▶ _Exercise requirements_
Copy the records verbatim, starting at the line that contains "Given: Click the" and ending at the line that contains "click(559, 108)", with nothing else included.

▶ _Supplied entries_
>>>

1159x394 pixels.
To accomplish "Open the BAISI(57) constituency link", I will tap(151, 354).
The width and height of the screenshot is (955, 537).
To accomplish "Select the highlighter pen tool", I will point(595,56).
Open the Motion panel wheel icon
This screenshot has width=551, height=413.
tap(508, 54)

<<<
>>>

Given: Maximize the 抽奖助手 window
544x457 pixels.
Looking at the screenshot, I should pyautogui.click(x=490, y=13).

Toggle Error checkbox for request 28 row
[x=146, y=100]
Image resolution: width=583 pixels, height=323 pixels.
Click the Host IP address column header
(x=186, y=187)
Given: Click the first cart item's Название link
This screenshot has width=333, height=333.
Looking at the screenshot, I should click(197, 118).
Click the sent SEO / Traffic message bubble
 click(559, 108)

<<<
>>>

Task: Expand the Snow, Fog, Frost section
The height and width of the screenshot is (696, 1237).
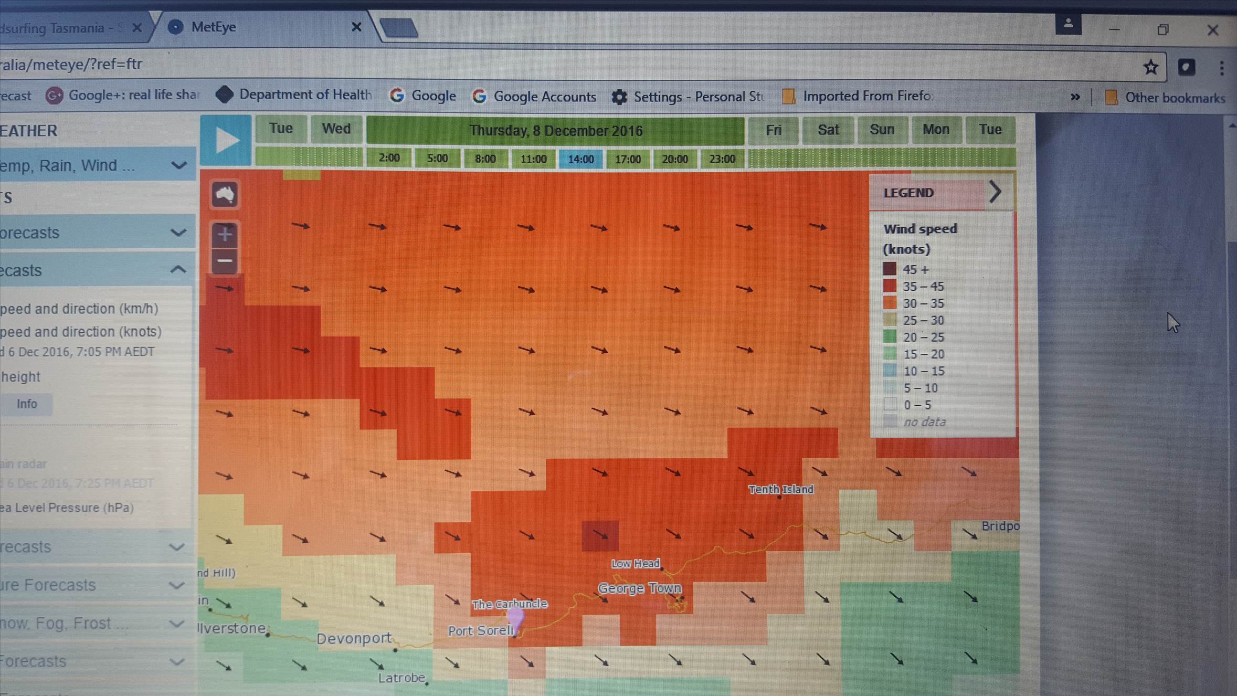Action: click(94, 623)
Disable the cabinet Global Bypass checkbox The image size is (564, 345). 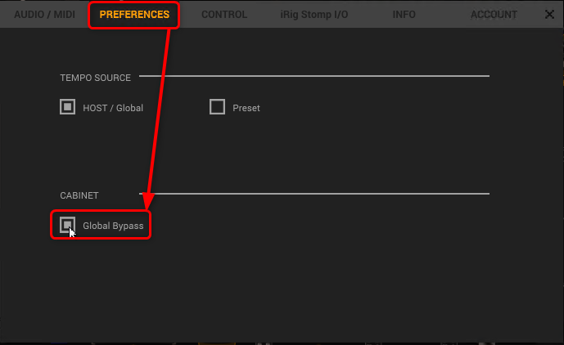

<<<

▶ _Solution to this problem_
Given: Click the first cart item's Название link
This screenshot has width=333, height=333.
Looking at the screenshot, I should click(197, 118).
Click the sent SEO / Traffic message bubble
 click(559, 108)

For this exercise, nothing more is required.